Życie w chwili obecnej

Tutaj możesz porozmawiać na tematy dotyczące życia, życiowych mądrości, jak żyć w sposób zgodny ze światem
Awatar użytkownika
Praktyk
Biegły forumowicz
Biegły forumowicz
Posty: 1950
Rejestracja: 28 lis 2017
Has thanked: 410 times
Been thanked: 427 times

Re: Życie w chwili obecnej

Post autor: Praktyk » 2019-11-26, 09:21

Andej pisze: 2019-11-25, 21:02 To się ma, akurat, nijak do czasu. Do tego, co określamy "teraz". To pytanie abstrahujące od wątku. Zupełnie inna materia. Dlaczego przeskakujesz? Czy w jakiś sposób kojarzy się to z tytułem wątku?
Myślę, że jednak autor wątku miał na myśli nasz mentalną orientację na czas a nie fizyczne aspekty przebywania w czasie. Możemy go spytać.
@takisobie ?
takisobie pisze: 2019-11-22, 10:10 Korzyści płynące z bycia tu i teraz. Chwila obecna jest często niedoceniania ale łatwo również od niej uciekamy w przeszłość i przyszłość.
Ale skoro nurtuje ... odpowiem. Jak potrafię.
Nasze działania są podparte wiarą w to, że jutro zaistnieje. Na podstawie dotychczasowych doświadczeń przyzwyczailiśmy się do wiary, że jutro też będzie dzień. [Ale głupio by się zrobiło, gdyby nie było. Gdyby Bóg zrobił pstryk i wyłączył świat.]
No głupio, nie przeczę :) ale może zamiast jutro było by coś ciekawszego skoro to kochający Bóg tak zrobił.

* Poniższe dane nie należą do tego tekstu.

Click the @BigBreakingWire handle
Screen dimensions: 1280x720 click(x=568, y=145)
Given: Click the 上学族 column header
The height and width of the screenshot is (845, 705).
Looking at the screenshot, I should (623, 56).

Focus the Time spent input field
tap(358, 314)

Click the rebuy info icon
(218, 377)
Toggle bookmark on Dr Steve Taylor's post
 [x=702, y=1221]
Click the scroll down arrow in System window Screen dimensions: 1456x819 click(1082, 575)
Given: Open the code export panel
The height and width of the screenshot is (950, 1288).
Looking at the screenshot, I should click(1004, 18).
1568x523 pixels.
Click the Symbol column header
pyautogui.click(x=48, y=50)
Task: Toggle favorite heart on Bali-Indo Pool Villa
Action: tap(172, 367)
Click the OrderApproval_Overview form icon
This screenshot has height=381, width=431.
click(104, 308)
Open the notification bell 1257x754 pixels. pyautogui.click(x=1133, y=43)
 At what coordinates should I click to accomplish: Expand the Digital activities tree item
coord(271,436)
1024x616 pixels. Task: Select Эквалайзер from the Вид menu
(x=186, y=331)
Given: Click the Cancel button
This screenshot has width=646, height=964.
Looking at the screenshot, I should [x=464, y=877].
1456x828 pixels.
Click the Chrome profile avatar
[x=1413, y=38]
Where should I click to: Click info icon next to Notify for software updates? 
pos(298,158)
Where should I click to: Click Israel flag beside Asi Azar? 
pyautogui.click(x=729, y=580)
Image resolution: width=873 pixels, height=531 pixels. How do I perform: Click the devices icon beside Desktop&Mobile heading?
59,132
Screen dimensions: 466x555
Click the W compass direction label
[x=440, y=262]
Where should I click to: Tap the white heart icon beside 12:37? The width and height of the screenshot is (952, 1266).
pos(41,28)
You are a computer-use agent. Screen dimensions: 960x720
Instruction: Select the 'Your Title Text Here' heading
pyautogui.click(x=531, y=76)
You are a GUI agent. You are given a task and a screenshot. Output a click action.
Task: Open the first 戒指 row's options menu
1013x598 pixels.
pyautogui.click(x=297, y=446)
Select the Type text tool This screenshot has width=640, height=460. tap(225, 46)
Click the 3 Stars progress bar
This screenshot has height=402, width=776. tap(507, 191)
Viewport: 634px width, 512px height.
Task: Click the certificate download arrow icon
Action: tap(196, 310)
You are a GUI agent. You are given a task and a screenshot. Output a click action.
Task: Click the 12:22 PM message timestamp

Nie wiem, koga masz na myśli pisząc nasze. Otóż dla jednych z nas będzie to wiara w dobre jutro. A dla innych z nas wiara z złe jutro. W zależności od doświadczeń i od umiejętności analitycznego myślenia. Dla osób zarozumiałych, tupeciarzy będzie to wiara w dobre jutro. Dla chorych w bolesne jutro. Skromni, niezaradni oczekuję przykrego jutra. Każdy wierzy w inne jutro. I źle robi. Bo katolik powinien rozumnie d=się modlić. A jeśli wierzy w takie lub siakie jutro, to znaczy, że nie bierze na poważnie słów "daj nam dzisiaj". Nie jutro. Dzisiaj. Wyłącznie dzisiaj.
Katolik mówiąc "daj nam dzisiaj" i "bądź wola Twoja" wierzy jednak, że droga dla niego wyznaczona przez Boga to droga do dobra. Jeśli wierzy, że z dnia na dzień będzie gorzej to co to za wiara...
I nawet jeśli jest skromny i chory to Bóg ma dla niego dobro, które jednak może wymaga odwagi. Postawienia wiary w Boga wyżej niż swojej skromności i choroby.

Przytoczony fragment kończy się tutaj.